バーナードは、1905年に最初の女子の英国対米国の対抗戦「カーティス・カップ」が行なわれたロイヤル・クローマGCでも良くプレーしている。歴史的に由緒あるコースでプレーすることにより、バーナードとゴルフはより密接になっていったといえる。

1886~7年はまさにゴルフの絶頂期を迎える。この頃、後に球聖と称されるボビー・ジョーンズが活躍しゴルフ熱はさらに高まりをみせた。

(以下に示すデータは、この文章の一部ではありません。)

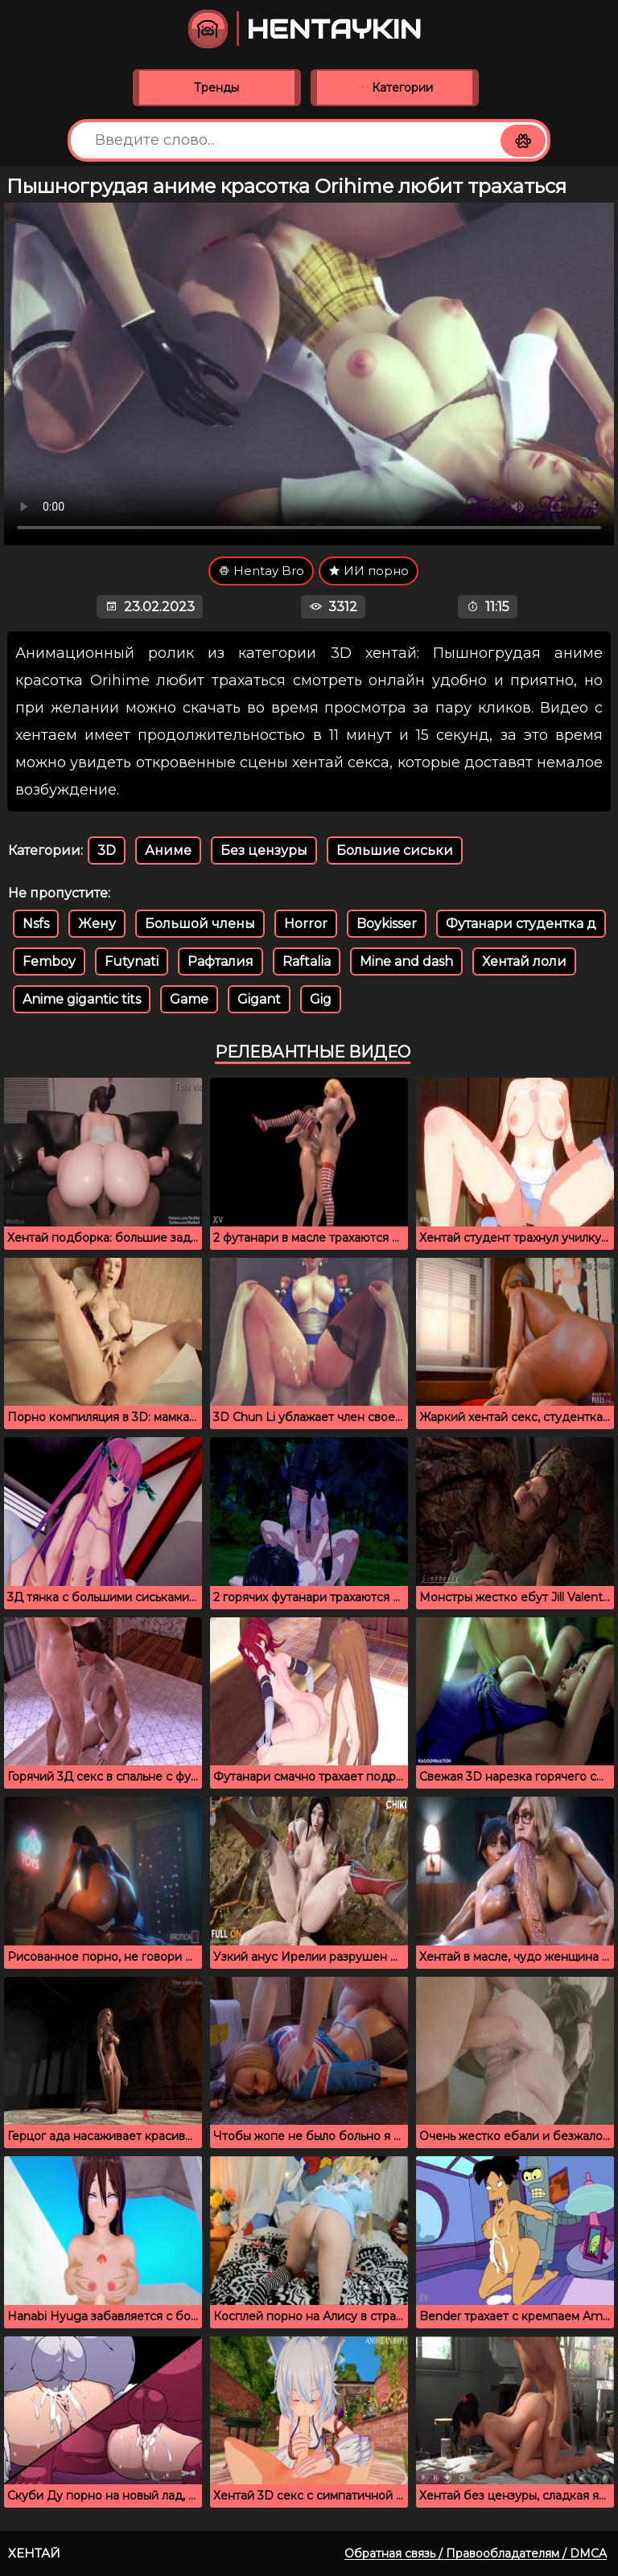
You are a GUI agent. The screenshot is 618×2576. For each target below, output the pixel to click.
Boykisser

バーナードは、アバードビーGCをケンブリッジ大学時代の夏休みを利用して訪ねている。ここは、イングランド最古のリンクスといわれるウェストウオード・ホーと同じように、コースには馬、牛、羊といった家畜が放牧され牧歌的な雰囲気を湛えている。このコースもこよなく愛したが、フィーリックスストー・フェリーGCとアバードビーGCはバーナードのゴルフジャーナリストとしての花を咲かせる原点となったようだ。
ゴルフにまつわるそれぞれの事象の起源を探れば、意外な場面に遭遇する。それは、時代を映す鏡でもある。